Swift/Burst Alert Telescope 70-month catalogue

This is an interactive sky-map I created with the help of Adam Hill using Plotly. You can select the different redshift ranges in the legend to plot different selections on the skymap. Every source was detected in the 70 month Swift/Burst Alert Telescope catalogue, and the size of the points is proportional to the amount of hard X-ray (14-195 keV) flux detected by BAT at that position in the sky.

The NuSTAR Local AGN NH Distribution Survey (NuLANDS)

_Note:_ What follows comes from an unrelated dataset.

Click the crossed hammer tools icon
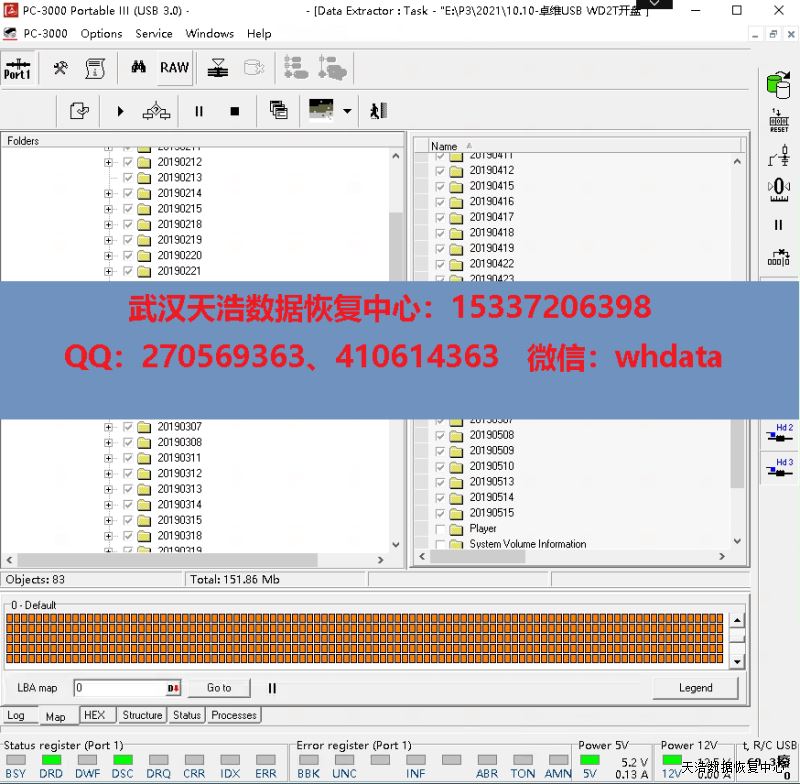click(61, 68)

This is an interactive sky-map of the NuSTAR Local AGN NH Distribution Survey (NuLANDS) sample. Each point was selected based on their mid-to-far infrared flux detected by the InfraRed Astronomy Satellite (IRAS). NuLANDS was selected as an ~1 Ms Legacy Survey with NASA's NuSTAR space telescope to determine how obscured AGN are on average in the local Universe.

Cosmic backyard

The NED redshift-independent Distances catalogue (NED-D) is a comprehensive catalogue of extra-galactic sources for which astronomers have estimated the distance to using techniques that do not rely on a redshift. This is possible with e.g., standard candles (sources with a pre-defined luminosity) or standard rulers (sources with a pre-defined size) which can be used to estimate the distance. Plotted in supergalactic coordinates, this map shows the location of all sources in the NED-D catalogue within approximately 15 million light years from the Milky Way which is located at the center. I used the SVG file format with Beautiful Soup and matplotlib to enable a link to each source's NED page by clicking on individual points. Give it a go!.

AGN unification

The simplest form of the unified model of AGN (Antonucci 1993, Urry & Padovani 1995, Netzer 2015) ascribes different AGN classes to the orientation of some form of circum-nuclear obscurer relative to the line of sight. Originally, Type 1 (face-on, unobscured) and Type 2(edge-on, obscured) AGN were classified by their different optical spectra showing broad permitted and/or narrow forbidden lines, respectively. Since the original identification of Type 1 and 2 AGN, a number of different optical spectroscopic types have been identified, which I show in this plot.

Obscured AGN X-ray spectra

X-ray photons can be absorbed and scattered by atoms in the vicinity of an accreting supermassive black hole. We know that a majority of all AGN are obscured in some form across cosmic time, but a large ongoing question is the geometry of that obscuration. One way to predict the X-ray emission emerging from the dense obscuration surrounding AGN is with Monte Carlo Radiative Transfer. Billions of X-ray photons are simulated and fired through some unique geometry of gas clouds, before the emerging photons are counted and presented as unique X-ray spectra. This plot shows the result of several such simulations with the borus02 uniform density torus model. The gas is assumed to be spherical and covering the central AGN, with polar cut-outs of variable size enabling the user to vary the covering factor of the obscuring gas (i.e. the amount of the sky that is obscured if one were to sit on top of the AGN and stare outwards). Each panel shows the effect of varying a different parameter: (upper left) covering factor, (upper right) incident X-ray spectrum photon index, (lower left) observer inclination and (lower right) line-of-sight obscuring equivalent hydrogen colulmn density.